§ **WHAT IS ASKED**
Pick out every line below that contains the string "dropdown", and copy each one in full.

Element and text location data
BEGIN

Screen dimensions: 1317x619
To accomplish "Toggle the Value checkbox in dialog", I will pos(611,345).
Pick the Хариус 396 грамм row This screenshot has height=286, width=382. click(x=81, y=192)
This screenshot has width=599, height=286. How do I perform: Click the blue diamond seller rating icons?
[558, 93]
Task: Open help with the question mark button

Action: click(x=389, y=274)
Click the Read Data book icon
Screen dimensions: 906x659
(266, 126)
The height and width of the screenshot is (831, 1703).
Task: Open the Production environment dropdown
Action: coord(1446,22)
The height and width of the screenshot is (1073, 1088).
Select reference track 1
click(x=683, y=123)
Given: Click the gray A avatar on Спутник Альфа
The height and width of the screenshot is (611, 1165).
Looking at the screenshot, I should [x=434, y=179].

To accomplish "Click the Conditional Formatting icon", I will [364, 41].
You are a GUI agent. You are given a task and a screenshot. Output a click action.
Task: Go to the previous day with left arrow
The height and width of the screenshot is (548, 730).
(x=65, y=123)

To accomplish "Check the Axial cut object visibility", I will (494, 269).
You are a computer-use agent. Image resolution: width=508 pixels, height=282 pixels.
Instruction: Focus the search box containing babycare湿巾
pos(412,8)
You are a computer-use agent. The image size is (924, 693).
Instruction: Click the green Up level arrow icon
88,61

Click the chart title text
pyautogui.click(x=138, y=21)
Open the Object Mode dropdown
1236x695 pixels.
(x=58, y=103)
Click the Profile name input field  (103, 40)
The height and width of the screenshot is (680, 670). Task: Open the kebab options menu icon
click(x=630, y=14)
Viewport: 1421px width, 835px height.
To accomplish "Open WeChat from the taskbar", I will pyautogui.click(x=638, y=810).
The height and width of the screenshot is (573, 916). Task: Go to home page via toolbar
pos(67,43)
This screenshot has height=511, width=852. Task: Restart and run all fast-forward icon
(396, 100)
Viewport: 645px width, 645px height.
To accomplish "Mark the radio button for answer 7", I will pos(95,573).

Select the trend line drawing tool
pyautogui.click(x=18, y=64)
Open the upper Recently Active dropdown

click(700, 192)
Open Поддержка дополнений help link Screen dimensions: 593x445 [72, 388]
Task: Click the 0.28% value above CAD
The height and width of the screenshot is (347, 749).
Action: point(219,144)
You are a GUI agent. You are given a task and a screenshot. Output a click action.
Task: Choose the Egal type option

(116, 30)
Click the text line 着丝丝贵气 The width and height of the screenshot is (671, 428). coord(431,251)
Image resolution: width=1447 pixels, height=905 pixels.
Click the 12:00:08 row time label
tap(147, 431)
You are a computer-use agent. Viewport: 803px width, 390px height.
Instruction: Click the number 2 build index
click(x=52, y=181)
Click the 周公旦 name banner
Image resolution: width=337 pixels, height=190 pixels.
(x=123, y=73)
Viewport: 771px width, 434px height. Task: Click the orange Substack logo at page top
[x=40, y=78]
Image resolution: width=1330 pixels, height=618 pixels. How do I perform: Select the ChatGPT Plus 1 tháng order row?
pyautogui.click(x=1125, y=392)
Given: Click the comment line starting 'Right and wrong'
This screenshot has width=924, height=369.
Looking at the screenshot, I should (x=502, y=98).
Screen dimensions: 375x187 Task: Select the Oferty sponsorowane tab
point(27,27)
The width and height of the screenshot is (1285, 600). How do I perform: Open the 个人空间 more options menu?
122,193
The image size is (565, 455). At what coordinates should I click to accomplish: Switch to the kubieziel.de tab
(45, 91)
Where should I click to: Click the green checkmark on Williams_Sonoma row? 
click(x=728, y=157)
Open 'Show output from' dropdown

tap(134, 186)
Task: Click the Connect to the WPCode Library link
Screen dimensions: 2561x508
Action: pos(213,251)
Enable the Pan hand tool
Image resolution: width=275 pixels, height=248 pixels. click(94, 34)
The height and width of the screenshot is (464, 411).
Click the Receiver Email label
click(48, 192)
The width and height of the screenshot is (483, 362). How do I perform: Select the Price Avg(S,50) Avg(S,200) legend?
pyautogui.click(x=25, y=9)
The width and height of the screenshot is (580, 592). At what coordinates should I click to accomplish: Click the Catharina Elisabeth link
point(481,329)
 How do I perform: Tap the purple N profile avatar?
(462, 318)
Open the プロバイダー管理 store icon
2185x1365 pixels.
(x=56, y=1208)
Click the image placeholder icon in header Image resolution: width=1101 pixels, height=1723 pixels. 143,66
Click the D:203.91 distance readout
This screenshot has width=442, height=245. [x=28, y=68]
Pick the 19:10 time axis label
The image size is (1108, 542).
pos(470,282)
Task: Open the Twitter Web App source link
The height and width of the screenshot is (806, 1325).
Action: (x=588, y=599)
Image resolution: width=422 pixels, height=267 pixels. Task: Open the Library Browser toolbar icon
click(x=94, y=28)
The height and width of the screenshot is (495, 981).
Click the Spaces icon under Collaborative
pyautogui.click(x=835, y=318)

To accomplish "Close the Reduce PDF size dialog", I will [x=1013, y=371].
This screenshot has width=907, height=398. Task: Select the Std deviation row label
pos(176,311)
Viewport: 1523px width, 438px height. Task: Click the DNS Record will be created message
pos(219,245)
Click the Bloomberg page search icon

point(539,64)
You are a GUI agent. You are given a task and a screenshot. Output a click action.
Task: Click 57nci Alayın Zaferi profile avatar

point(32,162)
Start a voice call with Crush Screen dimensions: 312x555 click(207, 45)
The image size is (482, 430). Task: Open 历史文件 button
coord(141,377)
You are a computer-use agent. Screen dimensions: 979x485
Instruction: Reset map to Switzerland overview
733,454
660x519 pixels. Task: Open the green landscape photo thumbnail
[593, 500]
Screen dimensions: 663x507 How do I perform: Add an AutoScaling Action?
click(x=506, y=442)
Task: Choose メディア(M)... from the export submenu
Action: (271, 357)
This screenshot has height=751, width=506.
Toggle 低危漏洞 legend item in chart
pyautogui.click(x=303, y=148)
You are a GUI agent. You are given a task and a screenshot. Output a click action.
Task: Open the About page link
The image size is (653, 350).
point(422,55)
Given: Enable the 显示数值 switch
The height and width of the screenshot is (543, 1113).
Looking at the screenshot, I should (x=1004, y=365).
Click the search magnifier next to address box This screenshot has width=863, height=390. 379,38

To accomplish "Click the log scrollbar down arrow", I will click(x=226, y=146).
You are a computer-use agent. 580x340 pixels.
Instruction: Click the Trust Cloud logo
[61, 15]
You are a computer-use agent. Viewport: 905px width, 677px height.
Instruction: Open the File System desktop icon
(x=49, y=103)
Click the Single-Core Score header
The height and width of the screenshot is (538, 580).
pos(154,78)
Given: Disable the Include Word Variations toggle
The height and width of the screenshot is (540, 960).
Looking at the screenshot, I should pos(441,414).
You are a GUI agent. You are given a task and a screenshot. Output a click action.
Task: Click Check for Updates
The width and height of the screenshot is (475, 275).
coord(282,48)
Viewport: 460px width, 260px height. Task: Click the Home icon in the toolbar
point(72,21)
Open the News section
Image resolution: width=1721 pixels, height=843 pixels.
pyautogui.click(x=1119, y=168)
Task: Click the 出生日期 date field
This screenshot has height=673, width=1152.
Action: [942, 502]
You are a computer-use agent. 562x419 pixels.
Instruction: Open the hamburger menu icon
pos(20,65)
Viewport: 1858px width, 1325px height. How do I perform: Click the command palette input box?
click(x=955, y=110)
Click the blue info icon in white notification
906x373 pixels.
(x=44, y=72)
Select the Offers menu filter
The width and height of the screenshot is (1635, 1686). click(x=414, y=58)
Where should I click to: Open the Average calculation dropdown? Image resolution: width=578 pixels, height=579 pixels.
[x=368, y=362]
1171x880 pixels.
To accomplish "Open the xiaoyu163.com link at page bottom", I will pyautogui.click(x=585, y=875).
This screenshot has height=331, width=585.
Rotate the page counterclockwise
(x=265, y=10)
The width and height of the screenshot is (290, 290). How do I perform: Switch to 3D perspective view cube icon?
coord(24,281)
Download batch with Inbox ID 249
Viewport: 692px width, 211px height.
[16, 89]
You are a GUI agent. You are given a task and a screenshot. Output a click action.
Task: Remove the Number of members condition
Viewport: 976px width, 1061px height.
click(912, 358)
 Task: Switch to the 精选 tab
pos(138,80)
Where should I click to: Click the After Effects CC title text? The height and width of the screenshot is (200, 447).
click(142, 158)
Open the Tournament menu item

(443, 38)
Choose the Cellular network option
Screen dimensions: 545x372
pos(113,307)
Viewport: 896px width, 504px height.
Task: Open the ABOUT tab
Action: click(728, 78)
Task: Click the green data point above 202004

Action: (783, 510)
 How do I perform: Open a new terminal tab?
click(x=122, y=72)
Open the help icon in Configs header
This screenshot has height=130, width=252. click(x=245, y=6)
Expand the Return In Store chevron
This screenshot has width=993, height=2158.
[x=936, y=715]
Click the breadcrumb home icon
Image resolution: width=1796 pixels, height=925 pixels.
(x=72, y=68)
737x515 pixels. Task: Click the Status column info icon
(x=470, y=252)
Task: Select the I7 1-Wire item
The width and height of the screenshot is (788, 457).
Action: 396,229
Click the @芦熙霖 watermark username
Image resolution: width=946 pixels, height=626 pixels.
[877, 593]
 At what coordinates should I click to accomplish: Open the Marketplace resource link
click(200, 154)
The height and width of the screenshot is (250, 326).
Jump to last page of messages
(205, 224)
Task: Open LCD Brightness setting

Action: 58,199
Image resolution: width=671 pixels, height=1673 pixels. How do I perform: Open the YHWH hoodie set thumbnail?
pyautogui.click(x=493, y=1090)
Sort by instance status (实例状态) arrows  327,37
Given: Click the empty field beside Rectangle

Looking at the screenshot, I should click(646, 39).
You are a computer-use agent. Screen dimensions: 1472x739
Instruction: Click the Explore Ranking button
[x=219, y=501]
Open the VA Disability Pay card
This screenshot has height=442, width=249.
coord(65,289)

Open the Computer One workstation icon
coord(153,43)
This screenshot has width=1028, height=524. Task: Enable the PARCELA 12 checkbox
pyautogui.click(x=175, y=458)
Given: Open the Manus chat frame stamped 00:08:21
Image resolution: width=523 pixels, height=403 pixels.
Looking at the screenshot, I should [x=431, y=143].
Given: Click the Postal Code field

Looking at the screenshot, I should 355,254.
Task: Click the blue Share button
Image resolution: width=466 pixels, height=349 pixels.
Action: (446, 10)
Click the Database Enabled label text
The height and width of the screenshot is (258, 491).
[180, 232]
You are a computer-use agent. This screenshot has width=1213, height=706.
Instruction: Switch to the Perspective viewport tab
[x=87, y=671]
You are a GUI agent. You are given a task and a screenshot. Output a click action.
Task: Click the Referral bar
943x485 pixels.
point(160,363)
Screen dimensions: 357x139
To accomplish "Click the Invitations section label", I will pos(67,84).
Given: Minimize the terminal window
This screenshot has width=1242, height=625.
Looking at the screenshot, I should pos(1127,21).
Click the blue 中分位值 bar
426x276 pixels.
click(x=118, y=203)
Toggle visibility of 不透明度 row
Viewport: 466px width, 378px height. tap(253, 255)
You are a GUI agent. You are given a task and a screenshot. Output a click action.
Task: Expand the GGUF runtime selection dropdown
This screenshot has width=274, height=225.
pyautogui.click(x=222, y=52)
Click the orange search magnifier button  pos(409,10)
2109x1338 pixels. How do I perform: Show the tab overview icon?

END

§ **WORKED SOLUTION**
Task: Open the Production environment dropdown
Open the Object Mode dropdown
Open the upper Recently Active dropdown
Open 'Show output from' dropdown
Where should I click to: Open the Average calculation dropdown? Image resolution: width=578 pixels, height=579 pixels.
Task: Expand the GGUF runtime selection dropdown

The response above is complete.